-- Saved entries --
-- Opening Marker --

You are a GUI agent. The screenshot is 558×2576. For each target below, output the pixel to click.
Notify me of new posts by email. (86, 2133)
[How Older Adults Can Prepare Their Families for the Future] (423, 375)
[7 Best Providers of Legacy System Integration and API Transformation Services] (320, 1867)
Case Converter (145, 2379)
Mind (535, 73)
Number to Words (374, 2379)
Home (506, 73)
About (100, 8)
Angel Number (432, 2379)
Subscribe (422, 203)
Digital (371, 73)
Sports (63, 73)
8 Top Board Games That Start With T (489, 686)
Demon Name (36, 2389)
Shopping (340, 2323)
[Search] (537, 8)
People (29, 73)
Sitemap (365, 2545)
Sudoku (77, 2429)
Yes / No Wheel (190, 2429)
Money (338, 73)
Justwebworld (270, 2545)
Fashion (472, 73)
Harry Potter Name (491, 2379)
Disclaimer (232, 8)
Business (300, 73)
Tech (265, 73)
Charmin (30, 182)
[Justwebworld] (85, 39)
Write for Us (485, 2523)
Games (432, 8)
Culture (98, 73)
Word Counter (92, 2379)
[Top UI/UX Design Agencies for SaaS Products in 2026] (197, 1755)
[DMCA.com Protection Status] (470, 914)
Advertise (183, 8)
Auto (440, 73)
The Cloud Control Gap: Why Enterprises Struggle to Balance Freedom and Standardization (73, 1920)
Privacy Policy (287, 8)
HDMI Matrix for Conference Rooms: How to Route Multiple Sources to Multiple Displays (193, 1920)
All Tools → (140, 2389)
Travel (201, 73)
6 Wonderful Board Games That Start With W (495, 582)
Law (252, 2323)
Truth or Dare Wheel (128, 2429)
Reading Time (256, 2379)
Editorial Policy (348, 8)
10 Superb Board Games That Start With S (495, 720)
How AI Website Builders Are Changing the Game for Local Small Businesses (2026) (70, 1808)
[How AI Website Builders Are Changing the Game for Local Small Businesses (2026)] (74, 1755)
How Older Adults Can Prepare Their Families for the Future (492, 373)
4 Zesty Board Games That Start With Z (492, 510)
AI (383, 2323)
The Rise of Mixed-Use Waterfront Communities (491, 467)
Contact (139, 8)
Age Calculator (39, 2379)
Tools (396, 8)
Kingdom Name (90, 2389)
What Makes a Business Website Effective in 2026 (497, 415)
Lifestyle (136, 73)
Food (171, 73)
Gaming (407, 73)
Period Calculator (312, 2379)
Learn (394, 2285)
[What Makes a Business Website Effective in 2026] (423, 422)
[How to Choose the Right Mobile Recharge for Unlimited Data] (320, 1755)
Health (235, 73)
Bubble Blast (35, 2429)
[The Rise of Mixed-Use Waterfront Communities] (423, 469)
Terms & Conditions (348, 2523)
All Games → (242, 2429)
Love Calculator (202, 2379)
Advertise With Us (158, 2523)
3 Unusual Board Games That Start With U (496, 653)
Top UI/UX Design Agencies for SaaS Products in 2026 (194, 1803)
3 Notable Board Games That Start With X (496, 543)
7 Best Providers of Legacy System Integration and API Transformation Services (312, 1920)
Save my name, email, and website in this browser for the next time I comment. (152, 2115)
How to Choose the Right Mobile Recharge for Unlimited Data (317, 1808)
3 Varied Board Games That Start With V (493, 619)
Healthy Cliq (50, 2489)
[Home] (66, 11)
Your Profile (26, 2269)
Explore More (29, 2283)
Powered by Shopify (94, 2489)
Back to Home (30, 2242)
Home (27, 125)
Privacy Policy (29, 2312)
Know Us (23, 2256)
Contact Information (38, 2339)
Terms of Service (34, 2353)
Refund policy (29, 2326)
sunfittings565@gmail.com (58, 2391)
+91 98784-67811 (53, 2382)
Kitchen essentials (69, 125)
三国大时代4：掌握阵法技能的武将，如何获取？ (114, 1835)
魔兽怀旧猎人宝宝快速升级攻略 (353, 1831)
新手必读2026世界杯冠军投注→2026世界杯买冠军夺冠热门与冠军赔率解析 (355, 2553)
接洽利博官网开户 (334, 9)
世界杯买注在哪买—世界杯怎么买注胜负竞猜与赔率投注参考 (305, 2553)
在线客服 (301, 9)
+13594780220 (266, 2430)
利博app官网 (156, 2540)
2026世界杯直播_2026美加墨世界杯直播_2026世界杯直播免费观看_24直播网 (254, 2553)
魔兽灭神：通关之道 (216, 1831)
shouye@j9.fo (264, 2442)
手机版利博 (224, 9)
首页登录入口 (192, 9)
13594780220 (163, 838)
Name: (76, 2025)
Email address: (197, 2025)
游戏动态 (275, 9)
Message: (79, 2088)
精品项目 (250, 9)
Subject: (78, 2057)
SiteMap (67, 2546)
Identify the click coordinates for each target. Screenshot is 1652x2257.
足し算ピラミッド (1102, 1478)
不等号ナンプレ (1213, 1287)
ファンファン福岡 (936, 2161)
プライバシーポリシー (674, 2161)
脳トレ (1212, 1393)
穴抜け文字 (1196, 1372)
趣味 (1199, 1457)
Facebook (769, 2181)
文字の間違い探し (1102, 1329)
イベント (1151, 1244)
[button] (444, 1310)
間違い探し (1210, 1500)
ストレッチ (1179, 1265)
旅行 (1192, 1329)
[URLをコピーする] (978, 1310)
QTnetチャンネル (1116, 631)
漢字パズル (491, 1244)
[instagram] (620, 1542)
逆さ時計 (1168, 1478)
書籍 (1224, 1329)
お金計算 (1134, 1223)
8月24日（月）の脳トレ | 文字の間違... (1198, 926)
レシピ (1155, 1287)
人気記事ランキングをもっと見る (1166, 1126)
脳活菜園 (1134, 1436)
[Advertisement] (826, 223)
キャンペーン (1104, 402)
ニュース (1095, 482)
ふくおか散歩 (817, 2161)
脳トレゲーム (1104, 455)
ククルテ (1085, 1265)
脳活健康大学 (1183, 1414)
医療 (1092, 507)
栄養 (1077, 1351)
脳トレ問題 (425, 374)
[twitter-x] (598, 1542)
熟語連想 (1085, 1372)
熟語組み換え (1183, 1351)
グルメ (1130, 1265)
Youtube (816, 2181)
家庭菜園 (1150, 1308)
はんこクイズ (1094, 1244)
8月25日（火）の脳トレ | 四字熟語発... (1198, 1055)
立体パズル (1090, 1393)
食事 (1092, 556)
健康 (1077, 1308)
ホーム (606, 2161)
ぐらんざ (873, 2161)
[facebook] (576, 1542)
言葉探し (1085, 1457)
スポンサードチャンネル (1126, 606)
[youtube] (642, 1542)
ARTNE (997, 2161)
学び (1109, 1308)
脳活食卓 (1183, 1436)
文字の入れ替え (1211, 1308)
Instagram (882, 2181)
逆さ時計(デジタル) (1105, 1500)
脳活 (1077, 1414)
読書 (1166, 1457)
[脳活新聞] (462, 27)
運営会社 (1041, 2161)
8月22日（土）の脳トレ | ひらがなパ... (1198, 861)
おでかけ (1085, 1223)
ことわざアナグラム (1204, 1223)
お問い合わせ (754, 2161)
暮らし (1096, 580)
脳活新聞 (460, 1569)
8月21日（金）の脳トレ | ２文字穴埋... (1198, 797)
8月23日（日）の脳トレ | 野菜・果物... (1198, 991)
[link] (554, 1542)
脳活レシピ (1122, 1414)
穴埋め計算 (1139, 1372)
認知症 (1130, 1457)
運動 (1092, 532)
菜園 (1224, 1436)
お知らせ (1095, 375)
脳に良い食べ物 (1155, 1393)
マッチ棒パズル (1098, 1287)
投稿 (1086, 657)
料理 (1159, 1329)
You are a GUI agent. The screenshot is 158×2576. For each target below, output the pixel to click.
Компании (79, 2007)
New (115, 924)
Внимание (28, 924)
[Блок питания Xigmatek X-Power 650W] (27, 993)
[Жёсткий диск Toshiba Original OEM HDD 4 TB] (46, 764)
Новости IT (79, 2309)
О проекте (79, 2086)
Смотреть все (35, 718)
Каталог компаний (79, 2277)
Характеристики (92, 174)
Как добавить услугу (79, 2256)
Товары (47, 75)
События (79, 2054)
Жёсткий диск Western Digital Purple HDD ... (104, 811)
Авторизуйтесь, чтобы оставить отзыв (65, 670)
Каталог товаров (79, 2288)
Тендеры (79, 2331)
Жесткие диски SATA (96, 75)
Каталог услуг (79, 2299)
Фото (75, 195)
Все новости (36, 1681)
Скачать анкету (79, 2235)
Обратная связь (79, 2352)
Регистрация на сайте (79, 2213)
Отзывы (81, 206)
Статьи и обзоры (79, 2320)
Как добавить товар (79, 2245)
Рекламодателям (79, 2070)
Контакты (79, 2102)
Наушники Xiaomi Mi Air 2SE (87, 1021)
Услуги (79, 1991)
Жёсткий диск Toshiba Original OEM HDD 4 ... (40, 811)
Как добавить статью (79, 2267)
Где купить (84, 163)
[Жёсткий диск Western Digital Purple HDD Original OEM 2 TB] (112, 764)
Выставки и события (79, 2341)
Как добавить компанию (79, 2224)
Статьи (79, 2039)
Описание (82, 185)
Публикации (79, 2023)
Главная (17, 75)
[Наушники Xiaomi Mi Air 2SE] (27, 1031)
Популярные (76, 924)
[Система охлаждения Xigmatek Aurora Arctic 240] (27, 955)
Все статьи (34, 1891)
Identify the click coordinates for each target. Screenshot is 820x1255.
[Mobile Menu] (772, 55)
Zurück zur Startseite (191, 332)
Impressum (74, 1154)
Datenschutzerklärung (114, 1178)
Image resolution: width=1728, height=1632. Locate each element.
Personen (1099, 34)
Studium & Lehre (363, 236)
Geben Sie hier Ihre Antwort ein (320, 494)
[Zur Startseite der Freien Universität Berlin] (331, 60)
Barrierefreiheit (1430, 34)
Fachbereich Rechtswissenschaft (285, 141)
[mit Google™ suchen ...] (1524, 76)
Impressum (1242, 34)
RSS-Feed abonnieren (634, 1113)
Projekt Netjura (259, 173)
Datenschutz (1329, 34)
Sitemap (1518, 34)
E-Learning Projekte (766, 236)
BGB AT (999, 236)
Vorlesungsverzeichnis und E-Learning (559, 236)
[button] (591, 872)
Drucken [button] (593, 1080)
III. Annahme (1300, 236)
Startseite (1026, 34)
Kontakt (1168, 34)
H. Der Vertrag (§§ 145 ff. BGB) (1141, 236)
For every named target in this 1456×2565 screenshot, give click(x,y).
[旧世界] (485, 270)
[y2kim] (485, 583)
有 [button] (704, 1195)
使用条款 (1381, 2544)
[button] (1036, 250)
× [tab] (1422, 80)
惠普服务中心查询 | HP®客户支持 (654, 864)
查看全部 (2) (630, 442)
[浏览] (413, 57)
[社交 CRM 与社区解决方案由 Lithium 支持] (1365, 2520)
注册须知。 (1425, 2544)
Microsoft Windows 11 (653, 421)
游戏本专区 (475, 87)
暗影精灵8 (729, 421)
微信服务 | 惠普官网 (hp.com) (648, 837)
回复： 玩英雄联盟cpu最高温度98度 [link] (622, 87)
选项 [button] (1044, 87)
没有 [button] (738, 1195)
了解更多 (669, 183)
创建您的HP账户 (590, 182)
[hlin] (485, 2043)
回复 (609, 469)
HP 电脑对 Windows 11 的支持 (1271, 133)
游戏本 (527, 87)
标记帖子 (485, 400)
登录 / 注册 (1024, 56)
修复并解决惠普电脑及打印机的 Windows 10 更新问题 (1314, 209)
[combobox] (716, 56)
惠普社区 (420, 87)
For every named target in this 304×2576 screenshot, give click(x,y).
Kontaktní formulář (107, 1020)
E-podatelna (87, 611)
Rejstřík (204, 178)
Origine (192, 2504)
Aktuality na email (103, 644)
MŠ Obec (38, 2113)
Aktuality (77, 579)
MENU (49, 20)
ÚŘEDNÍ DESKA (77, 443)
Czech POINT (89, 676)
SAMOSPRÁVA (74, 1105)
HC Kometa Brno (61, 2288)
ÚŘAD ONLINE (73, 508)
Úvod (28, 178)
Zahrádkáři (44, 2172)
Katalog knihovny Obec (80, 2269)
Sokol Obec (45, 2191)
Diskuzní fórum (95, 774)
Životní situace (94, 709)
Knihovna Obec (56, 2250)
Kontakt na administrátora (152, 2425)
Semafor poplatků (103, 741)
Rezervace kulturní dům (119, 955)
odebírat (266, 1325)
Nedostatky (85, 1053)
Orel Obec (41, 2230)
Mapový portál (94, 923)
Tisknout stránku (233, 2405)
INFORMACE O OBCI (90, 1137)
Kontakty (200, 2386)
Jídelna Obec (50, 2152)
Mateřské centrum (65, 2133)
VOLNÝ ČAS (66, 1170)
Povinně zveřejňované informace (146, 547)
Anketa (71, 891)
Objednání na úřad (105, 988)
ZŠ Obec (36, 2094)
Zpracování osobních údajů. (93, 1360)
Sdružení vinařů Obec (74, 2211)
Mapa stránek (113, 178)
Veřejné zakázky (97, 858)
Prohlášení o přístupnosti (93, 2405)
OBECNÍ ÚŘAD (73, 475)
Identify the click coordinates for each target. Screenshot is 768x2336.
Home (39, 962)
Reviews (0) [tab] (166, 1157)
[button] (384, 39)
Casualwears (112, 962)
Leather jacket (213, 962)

-- Closing Marker --

-- What is being asked --
The line containing "Rezervace kulturní dům (119, 955)" and all lines after it, through the last line of the data, should be retyped exactly.

-- The completed task --
Rezervace kulturní dům (119, 955)
odebírat (266, 1325)
Nedostatky (85, 1053)
Orel Obec (41, 2230)
Mapový portál (94, 923)
Tisknout stránku (233, 2405)
INFORMACE O OBCI (90, 1137)
Kontakty (200, 2386)
Jídelna Obec (50, 2152)
Mateřské centrum (65, 2133)
VOLNÝ ČAS (66, 1170)
Povinně zveřejňované informace (146, 547)
Anketa (71, 891)
Objednání na úřad (105, 988)
ZŠ Obec (36, 2094)
Zpracování osobních údajů. (93, 1360)
Sdružení vinařů Obec (74, 2211)
Mapa stránek (113, 178)
Veřejné zakázky (97, 858)
Prohlášení o přístupnosti (93, 2405)
OBECNÍ ÚŘAD (73, 475)
Identify the click coordinates for each target. Screenshot is 768x2336.
Home (39, 962)
Reviews (0) [tab] (166, 1157)
[button] (384, 39)
Casualwears (112, 962)
Leather jacket (213, 962)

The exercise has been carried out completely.